### 挑战任务
(1) 请逐字抄写数据行中从包含"1512x790 pixels."的那一行起、直到数据行末尾的部分，首尾两行都要包括。
(2) 请从这段关于十四胺-十六胺相变微胶囊制备的摘要最后一句之后接着往下写。

### 文本摘录
Key words: microcapsules, phase change, enthalpy, stability, graphene, preparation

摘要：

脂肪胺具有相变焓大、无毒低腐蚀、化学性质稳定等优点，是理想的中低温相变储能材料。采用溶胶-凝胶法，以十四胺-十六胺二元相变材料为芯材，二氧化硅为壁材制备了相变微胶囊。通过向相变材料中添加无机材料石墨烯纳米颗粒，提高相变微胶囊的导热性能。采用FTIR、SEM、DSC和TG等测试手段分析了微胶囊的形貌和热性能，研究了微胶囊制备过程中去离子水量、石墨烯纳米颗粒添加量以及硅酸四乙酯（TEOS）用量对微胶囊制备的影响。实验结果表明，当去离子水量为10mL、芯材中添加质量分数比0.05%的石墨烯纳米颗粒、TEOS和芯材质量比为10∶3时，可以制备出形貌、热性能良好的微胶囊。石墨烯纳米颗粒的加入可以将微胶囊的热导率提高至0.28W/(m·K)，提高了87%。微胶囊粒径分布在2μm左右，形貌呈球形，融化温度和凝固温度分别为26.31℃和23.46℃，相变焓为147.7J/g，包裹率约为59.3%。十四胺-十六胺相变材料在形成微胶囊的过程中不发生化学反应，TG测试表明微胶囊在常温下能够稳定存在。

### 所给数据行

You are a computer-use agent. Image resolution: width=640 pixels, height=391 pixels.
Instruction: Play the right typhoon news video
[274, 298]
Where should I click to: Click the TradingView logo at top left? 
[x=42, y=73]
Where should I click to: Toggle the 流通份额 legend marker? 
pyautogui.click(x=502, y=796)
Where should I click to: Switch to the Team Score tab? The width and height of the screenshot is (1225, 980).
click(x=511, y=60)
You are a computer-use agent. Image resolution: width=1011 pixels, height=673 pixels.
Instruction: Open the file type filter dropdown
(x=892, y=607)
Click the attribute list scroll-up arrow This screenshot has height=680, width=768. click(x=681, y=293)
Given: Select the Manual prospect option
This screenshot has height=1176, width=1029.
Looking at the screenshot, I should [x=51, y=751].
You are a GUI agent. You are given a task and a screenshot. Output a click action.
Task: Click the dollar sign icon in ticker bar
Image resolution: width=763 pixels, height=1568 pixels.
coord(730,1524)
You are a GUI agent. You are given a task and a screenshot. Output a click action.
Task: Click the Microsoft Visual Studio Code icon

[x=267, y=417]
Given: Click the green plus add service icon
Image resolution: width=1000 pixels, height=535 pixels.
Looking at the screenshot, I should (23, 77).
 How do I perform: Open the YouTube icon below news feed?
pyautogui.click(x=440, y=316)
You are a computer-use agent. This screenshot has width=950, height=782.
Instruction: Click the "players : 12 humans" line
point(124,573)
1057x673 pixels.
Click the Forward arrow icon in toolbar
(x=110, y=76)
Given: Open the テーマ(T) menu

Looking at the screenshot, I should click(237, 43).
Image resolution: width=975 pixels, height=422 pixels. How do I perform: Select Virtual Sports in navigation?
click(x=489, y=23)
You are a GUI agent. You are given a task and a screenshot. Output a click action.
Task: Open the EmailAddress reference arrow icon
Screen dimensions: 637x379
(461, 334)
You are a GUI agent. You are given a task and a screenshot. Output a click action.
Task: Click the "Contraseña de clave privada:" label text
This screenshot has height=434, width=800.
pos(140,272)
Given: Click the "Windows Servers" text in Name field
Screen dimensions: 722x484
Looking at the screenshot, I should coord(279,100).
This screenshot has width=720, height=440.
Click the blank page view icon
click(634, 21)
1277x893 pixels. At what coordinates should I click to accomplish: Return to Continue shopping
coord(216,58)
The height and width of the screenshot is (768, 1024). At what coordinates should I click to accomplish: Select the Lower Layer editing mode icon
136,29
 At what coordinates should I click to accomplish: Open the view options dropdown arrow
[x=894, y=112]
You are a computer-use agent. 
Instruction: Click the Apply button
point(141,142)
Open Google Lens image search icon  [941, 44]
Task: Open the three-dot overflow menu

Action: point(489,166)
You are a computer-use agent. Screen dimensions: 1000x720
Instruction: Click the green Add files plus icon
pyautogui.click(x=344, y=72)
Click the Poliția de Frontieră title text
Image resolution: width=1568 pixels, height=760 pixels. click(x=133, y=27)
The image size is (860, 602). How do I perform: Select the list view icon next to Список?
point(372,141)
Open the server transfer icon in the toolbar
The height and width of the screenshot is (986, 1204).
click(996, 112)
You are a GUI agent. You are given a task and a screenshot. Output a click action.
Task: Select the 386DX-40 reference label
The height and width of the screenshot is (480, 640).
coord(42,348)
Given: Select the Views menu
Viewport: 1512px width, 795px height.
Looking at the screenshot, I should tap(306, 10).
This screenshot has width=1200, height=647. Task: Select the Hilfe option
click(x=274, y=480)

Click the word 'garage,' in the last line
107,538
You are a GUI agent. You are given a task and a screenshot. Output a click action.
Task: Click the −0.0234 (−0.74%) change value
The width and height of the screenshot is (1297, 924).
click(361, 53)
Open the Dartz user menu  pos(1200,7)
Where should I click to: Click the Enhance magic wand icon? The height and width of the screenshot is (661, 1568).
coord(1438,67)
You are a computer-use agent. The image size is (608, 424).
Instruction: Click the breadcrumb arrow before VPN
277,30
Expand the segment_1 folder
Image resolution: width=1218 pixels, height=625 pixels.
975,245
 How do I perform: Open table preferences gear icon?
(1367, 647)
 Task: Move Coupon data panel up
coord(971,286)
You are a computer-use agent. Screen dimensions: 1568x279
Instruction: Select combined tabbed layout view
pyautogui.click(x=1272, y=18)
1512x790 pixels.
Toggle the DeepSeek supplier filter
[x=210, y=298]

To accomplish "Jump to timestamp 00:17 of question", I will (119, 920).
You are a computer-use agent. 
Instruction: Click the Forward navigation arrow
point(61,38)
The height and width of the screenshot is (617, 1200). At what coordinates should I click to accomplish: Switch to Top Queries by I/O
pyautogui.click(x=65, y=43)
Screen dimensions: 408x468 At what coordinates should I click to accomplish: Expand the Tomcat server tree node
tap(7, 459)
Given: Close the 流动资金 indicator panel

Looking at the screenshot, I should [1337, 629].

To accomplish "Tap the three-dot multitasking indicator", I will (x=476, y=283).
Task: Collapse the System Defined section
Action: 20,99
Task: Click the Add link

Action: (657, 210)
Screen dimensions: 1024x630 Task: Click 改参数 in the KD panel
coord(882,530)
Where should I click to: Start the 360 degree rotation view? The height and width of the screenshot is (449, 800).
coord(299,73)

### 答案列表
(1)
1512x790 pixels.
Toggle the DeepSeek supplier filter
[x=210, y=298]

To accomplish "Jump to timestamp 00:17 of question", I will (119, 920).
You are a computer-use agent. 
Instruction: Click the Forward navigation arrow
point(61,38)
The height and width of the screenshot is (617, 1200). At what coordinates should I click to accomplish: Switch to Top Queries by I/O
pyautogui.click(x=65, y=43)
Screen dimensions: 408x468 At what coordinates should I click to accomplish: Expand the Tomcat server tree node
tap(7, 459)
Given: Close the 流动资金 indicator panel

Looking at the screenshot, I should [1337, 629].

To accomplish "Tap the three-dot multitasking indicator", I will (x=476, y=283).
Task: Collapse the System Defined section
Action: 20,99
Task: Click the Add link

Action: (657, 210)
Screen dimensions: 1024x630 Task: Click 改参数 in the KD panel
coord(882,530)
Where should I click to: Start the 360 degree rotation view? The height and width of the screenshot is (449, 800).
coord(299,73)

(2)
关键词: 微胶囊, 相变, 焓, 稳定性, 石墨烯, 制备

CLC Number:

TB34

ZHANG Wanxin, SUN Zhigao. Preparation and properties of TDA-HDA/SiO₂ phase change microcapsules with graphene[J]. Chemical Industry and Engineering Progress, 2025, 44(12): 7126-7134.

张万鑫, 孙志高. 石墨烯复合TDA-HDA/SiO₂相变微胶囊的制备及性能[J]. 化工进展, 2025, 44(12): 7126-7134.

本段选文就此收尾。